Monetary Policy Committee May Hold Rates on Friday

Economists expect focus to shift to liquidity and bond-yield transmission

Update: 2026-02-05 16:32 GMT
MPC expected to keep rates unchanged, emphasising liquidity management

Mumbai: With domestic growth holding up and the external environment turning supportive, aided by the US-India trade deal, economists expect the central bank's rate-setting panel to keep its benchmark repurchase rate unchanged at 5.25 per cent on Friday and turn towards liquidity management and monetary transmission. While the Monetary Policy Committee (MPC) of the RBI has cut interest rates by 125 basis points since February last year, including a quarter point in December and proactively injected Rs 6.6 lakh crore in the current fiscal as part of open market operations (OMO), bond yields are refusing to budge down.

According to an Emkay report, only 9 per cent of the rate cut transmission is visible in bond yields in this cycle, with the 10 year benchmark yield down merely 11 basis points in the cycle compared to 88 per cent in the 2019 cycle of eight months and an average of 83 per cent for the past four easing cycles.

Says Sujan Hajra, chief economist and executive director, Anand Rathi Group, "With GDP growth expected to moderate modestly, but potential growth being supported by sustained public-sector capex and the boost from two major trade agreements, the monetary policy calculus remains finely balanced. A calibrated uptick in retail inflation further limits the case for near-term easing. In this context, the MPC is likely to stay in wait-and-watch mode, keeping the repo rate on hold, as the RBI’s room for additional cuts remains constrained."

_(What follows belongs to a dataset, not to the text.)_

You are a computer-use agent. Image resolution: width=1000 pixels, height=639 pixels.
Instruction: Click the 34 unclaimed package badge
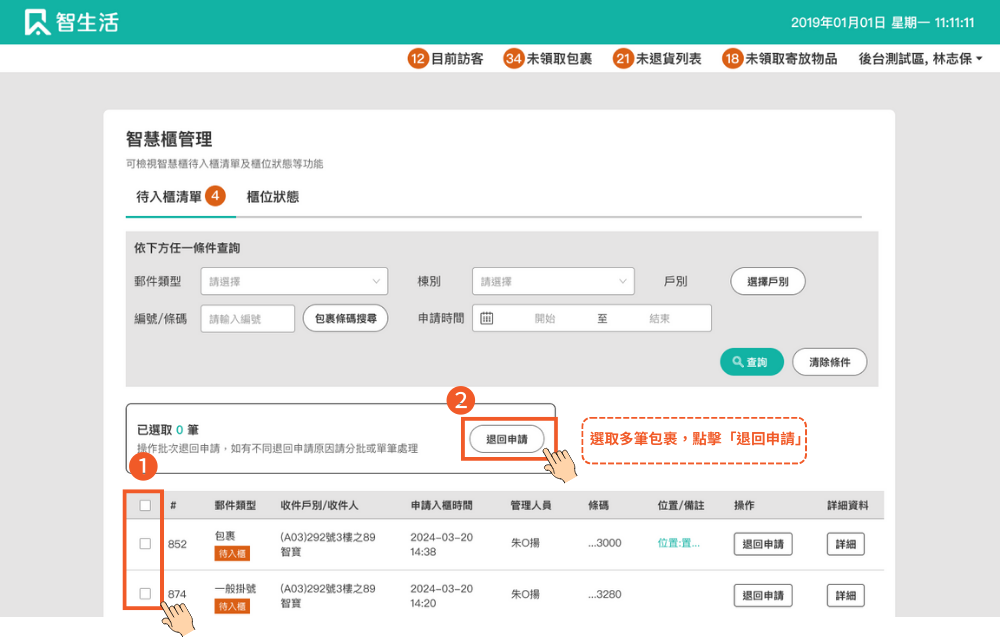pos(513,59)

"Instead, policy focus is expected to shift toward liquidity management and yield-curve stability, particularly in light of the Union government’s Rs 17.2 trillion gross borrowing programme. Active management of system liquidity and bond-market spreads will be far more critical than adjustments to the policy rate. Accordingly, no material change in the policy stance or the RBI’s macroeconomic projections is expected at this meeting," added Hajra.

According to Bloomberg, banks have sought permission to free up some of the cash they have to park with the RBI for short-term financial stress requirements. Meetings between the RBI and several banks took place over the past two weeks, they said.

India's economy is set to expand at over 7 per cent for a second straight year beginning April and the rupee posted its biggest rally in seven years post the announcement of the US-India trade deal this week.